Acorralado por la amenaza de ser pasado a retiro, el general Andrés Rodríguez, comandante del Primer Cuerpo de Ejército, la mano derecha del gobernante y, paradójicamente, su consuegro, lideró a un grupo de oficiales bajo el nombre clave "Operación 33". La asonada, precipitada por una filtración y conocida como el "Golpe de la Candelaria", comenzó la noche del 2 de febrero de 1989. Tras un fallido intento de capturar al anciano líder en la casa de su amante María Estela Legal, se desató un violento enfrentamiento bélico en pleno centro urbano. Tras horas de intenso fuego de artillería que doblegaron a la escolta presidencial y al constatar que las demás unidades militares del país no saldrían en su defensa, Alfredo Stroessner firmó su renuncia y abordó un avión hacia su exilio definitivo en el Brasil.

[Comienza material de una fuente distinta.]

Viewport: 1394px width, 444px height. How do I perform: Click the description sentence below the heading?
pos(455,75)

Aquel destierro dorado duraría diecisiete largos años. Aislado en su mansión próxima al Lago Paranoá, Stroessner mantuvo un estricto mutismo, amparado por un escudo diplomático infranqueable. Pese a que, en las postrimerías de su vida, el magistrado paraguayo Gustavo Santander firmó órdenes de captura internacional y solicitó en reiteradas ocasiones su extradición por crímenes de lesa humanidad relacionados al Plan Cóndor, la justicia brasileña desestimó los requerimientos alegando su calidad de asilado y su avanzada edad. El dictador falleció sin rendir cuentas, conservando insólitamente su grado jerárquico en las filas del Ejército paraguayo. El gobierno democrático de turno, encabezado por Nicanor Duarte Frutos, se negó a brindarle honores de Estado, forzando a sus familiares y acólitos —entre los que destacó un joven Mario Abdo Benítez, años más tarde presidente de la República— a sepultarlo en una tumba en Brasilia tras un tenso y privado velorio.

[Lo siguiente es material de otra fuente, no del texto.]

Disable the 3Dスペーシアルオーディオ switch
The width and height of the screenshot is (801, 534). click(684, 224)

A la luz de su derrocamiento planificado desde las propias entrañas del poder y al cumplirse dos décadas de su deceso, el análisis histórico evidencia que el Paraguay atravesó una transición política tutelada. Investigadores y politólogos catalogaron el proceso conducido por Rodríguez y el Partido Colorado como un hábil intento por instaurar un "stronismo sin Stroessner". Aunque la nueva Constitución Nacional de 1992 prohibió definitivamente la reelección e independizó a las fuerzas de seguridad del poder partidario, desactivando formalmente el aparato de terror, las gigantescas fortunas amasadas al calor de la dictadura y los profundos esquemas de clientelismo incrustados en la burocracia estatal jamás fueron desmantelados estructuralmente.

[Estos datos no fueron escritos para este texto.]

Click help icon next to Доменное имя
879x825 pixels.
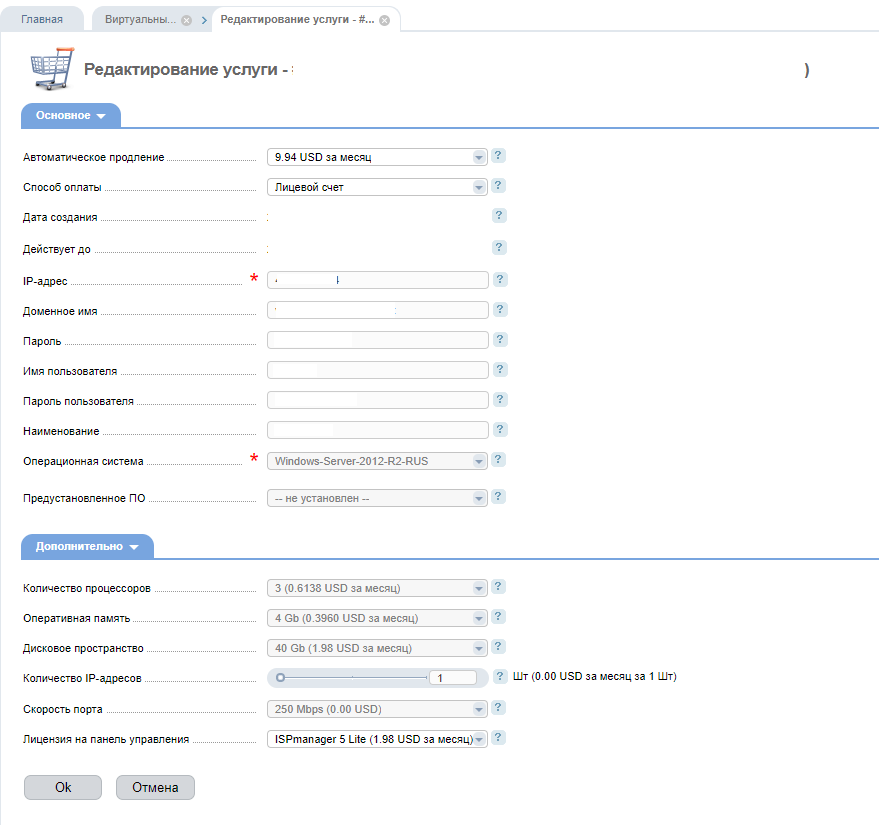[x=500, y=310]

Hoy, a veinte años de su desaparición física, Alfredo Stroessner continúa siendo el epicentro de una dolorosa polarización que atraviesa la cultura política paraguaya. Por un lado, familiares de víctimas de desapariciones forzadas como el médico Rogelio Goiburú y organismos de la sociedad civil libran una denodada batalla pedagógica contra el olvido, intentando concienciar a las nuevas generaciones sobre las atrocidades comprobadas del régimen. Por otro lado, un sector del electorado y ciertos liderazgos en ejercicio del poder insisten en reivindicar las supuestas glorias de infraestructura del autoritarismo, calificando a las sistemáticas violaciones a los derechos humanos como simples "errores", y conmemorando cada 3 de noviembre —natalicio del dictador— como la "fecha feliz".

El espectro de Alfredo Stroessner, resguardado en una tumba brasileña, nos recuerda hoy que el fin de una dictadura militar no decreta por sí solo el advenimiento de una cultura cívica; el Paraguay actual convive con una democracia perfectible que todavía trabaja por liberarse de las cadenas políticas, económicas y éticas forjadas durante los 35 años de su larga noche stronista.